■ **Task 1**:
Decide whether each statement below agrees with the text on Intel's Xeon Scalable refresh. Answer yes or no for each, and quote the words of the text that settle it.
(a) The refresh will affect the Xeon W-3200 and Xeon W-2200 series.
(b) "Gen 2R" is Intel's official name for the new parts.
(c) Buyers who need 4-socket or 8-socket servers should choose the refresh parts.

2nd Gen Intel Xeon Scalable Refresh Market Impact
Due to the size and scope of the refresh SKU list, Intel is clearly changing the competitive landscape of its refresh v. pre-refresh parts. The other obvious comparison is to the AMD EPYC 7002 series. At the same time, we believe this refresh can make inroads far beyond the two obvious competitors. It will impact the Xeon W-3200 and Xeon W-2200 series as well as the Xeon E-2200 series which is performance competitive with the Xeon Silver line. Finally, for every future Arm competitor, their point of comparison will need to change.
2nd Gen Intel Xeon Scalable Refresh v. Pre-Refresh Xeon Scalable
If you need 4-socket or 8-socket servers, the pre-refresh parts are for you. Consider these higher scale-up server parts much like the Xeon E7 series was previously. it is easiest to see these as Intel launched the Xeon E7 generation in 2019, now we get the analogous Xeon E5 generation at a lower cost in 2020.
In the two-socket markets, it will be extraordinarily difficult to purchase non-R SKUs outside of a few segments such as the Xeon Bronze 3204. The Xeon Silver performance bumps are great but perhaps the 100W v. 85W TDP will cause a segment of the market to still buy the 2019 generation parts.
For the mainstream dual-socket market, not impacted by high-memory parts, the new Gen 2R Intel Xeon Scalable (our term, not Intel’s) parts are clearly the way to go. Unless you need an L SKU for over 1TB per socket or you need 4/8 socket capabilities, the new Intel Xeon “Refresh” SKU stack is just the way to go. An example of the Xeon Gold 6230R to the previous generation Gold 6230 and Gold 6130 shows why. Intel is drastically increasing performance per dollar in this generation.

Entries drawn from a collection
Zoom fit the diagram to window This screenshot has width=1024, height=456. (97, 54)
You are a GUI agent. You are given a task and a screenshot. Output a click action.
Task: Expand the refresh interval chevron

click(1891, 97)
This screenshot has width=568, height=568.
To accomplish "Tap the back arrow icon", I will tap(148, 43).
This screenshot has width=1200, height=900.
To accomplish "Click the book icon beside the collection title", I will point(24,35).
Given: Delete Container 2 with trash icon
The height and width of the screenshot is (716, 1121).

■ **Task 2**: Output the rows from the line containing "You are a GUI" through the last of the rows, inclusive, character for character.

■ **Complete answer 1**:
(a) Yes: "It will impact the Xeon W-3200 and Xeon W-2200 series"
(b) No: "(our term, not Intel’s)"
(c) No: "If you need 4-socket or 8-socket servers, the pre-refresh parts are for you."

■ **Complete answer 2**:
You are a GUI agent. You are given a task and a screenshot. Output a click action.
Task: Expand the refresh interval chevron

click(1891, 97)
This screenshot has width=568, height=568.
To accomplish "Tap the back arrow icon", I will tap(148, 43).
This screenshot has width=1200, height=900.
To accomplish "Click the book icon beside the collection title", I will point(24,35).
Given: Delete Container 2 with trash icon
The height and width of the screenshot is (716, 1121).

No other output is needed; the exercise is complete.